Texto de lectura:
La Ley establecía con Dios la relación Señor-siervos. Entre los dos términos se interponían los maestros (3,2: maestro; 3,10: el maestro de Israel) y la jerarquía de los jefes (3,1: jefe). El contacto con Dios necesitaba intermediarios.

El hombre levantado en alto, por el contrario, hace presente el amor de Dios al mundo. Ya no hay que ser fiel más que al amor de Dios, encarnado en el Hijo único (3,15.16.18). La relación con el Padre, presente en Jesús, es inmediata; no es la propia de siervos, sino la de hijos.

La adhesión verdadera a Jesús ve en él al Hijo único de Dios. Al dar Dios a su Hijo, ofrece a la humanidad la plenitud de vida que está en él: así, a través del Hijo único, tendrá otros hijos (1,12; 14,2s Lect.) por identificación con el único. Este los hace nacer con el Espíritu, dándoles la capacidad de hacerse hijos por una práctica de amor como la suya.

No bastaba la adhesión como Mesías reformador surgida en Jerusalén a raíz de su actuación en el templo (2,23). No es al reformador de las instituciones, sino al dador de vida a quien ha de prestarse; la sociedad nueva será el fruto y la expresión del hombre nuevo, hijo de Dios.

Dar la adhesión a Jesús como a Hijo único de Dios es creer en las posibilidades del hombre, en el horizonte que le abre el amor de Dios, pues él es el modelo de los hijos que nacen por su medio.

b) Norma de conducta

Los tres versículos que terminan la perícopa están separados de lo anterior (Ahora bien) y utilizan un vocabulario distinto. Vuelve a usarse la oposición luz-tiniebla encontrada en el prólogo. El paso al tema de la luz está justificado.

En el prólogo, la vida ha sido identificada con la luz (1,4: y la vida era la luz del hombre), por no ser ésta más que la vida misma en cuanto esplendente y visible. La tiniebla, por oposición, evoca muerte; es un poder activo y mortífero que produce la noche y domina en ella (3,2).

Al presentar a Jesús levantado en alto como la localización de la vida que brota de él (3,15), y como signo a la vista de todos (3,14), uniendo la visibilidad a la vida, era normal que, en coherencia con su teología, pasase Jn al tema de la luz. Ésta, una vez más, no es la doctrina que expone Jesús, sino él mismo como fuerza de vida, en cuanto visible y perceptible por todos. La luz de la vida es al mismo tiempo la gloria (resplandor) del amor de Dios que se manifiesta en Jesús.

Descripción del ejercicio:
Conteste las siguientes preguntas basándose en el texto de lectura:
(a) ¿Qué relación establecía la Ley con Dios?
(b) ¿Con qué ha sido identificada la vida en el prólogo?
(c) ¿Qué evoca la tiniebla por oposición a la luz?
El material procede de una fuente distinta.

Datos proporcionados:
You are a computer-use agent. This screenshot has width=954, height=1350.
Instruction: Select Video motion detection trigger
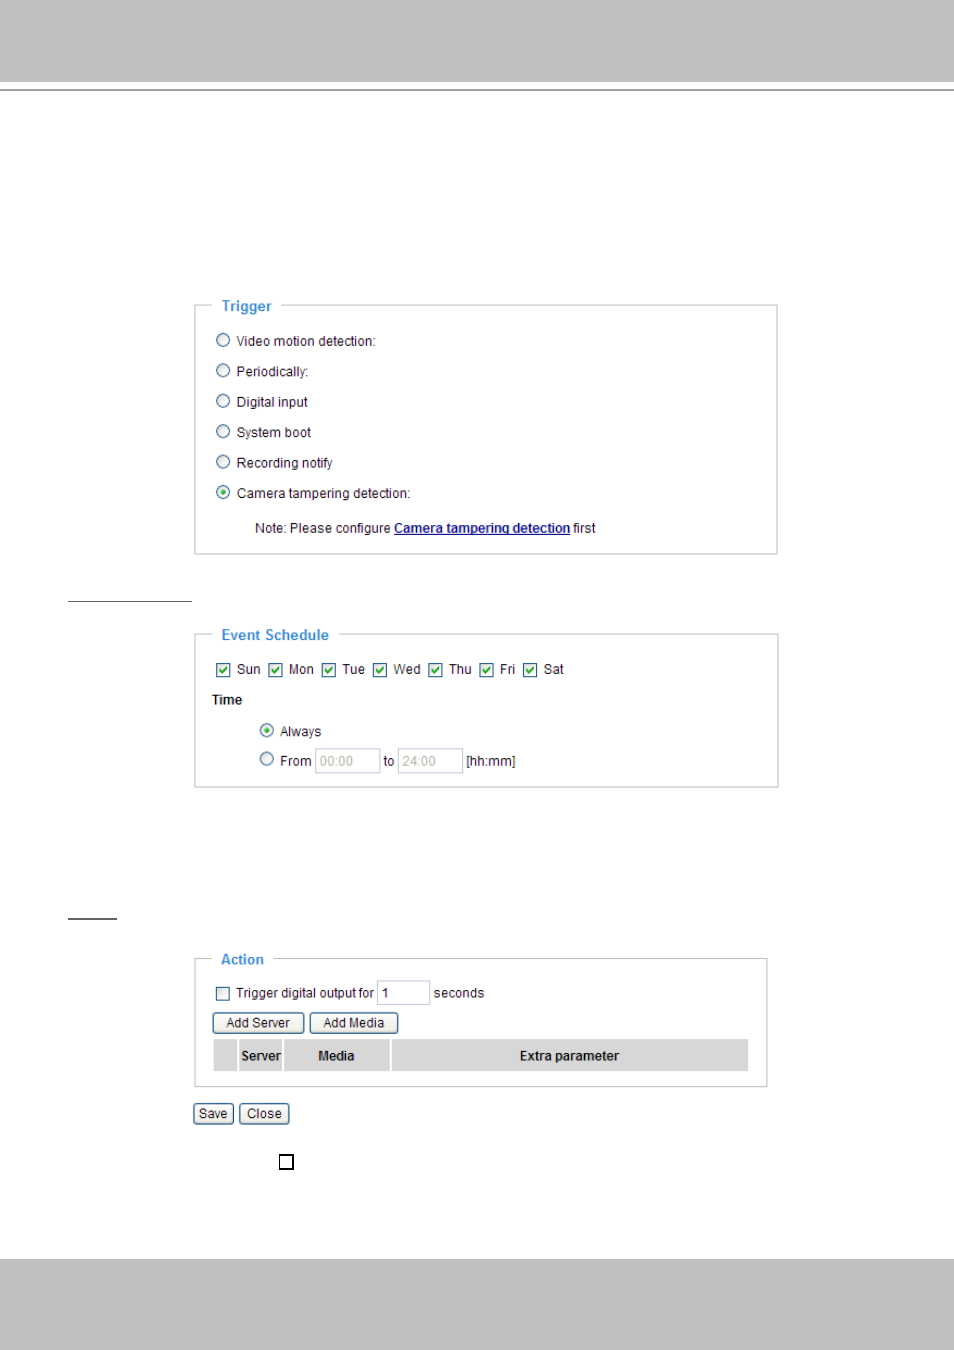[x=223, y=341]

Respuesta:
(a) La relación Señor-siervos.
(b) Con la luz.
(c) La muerte.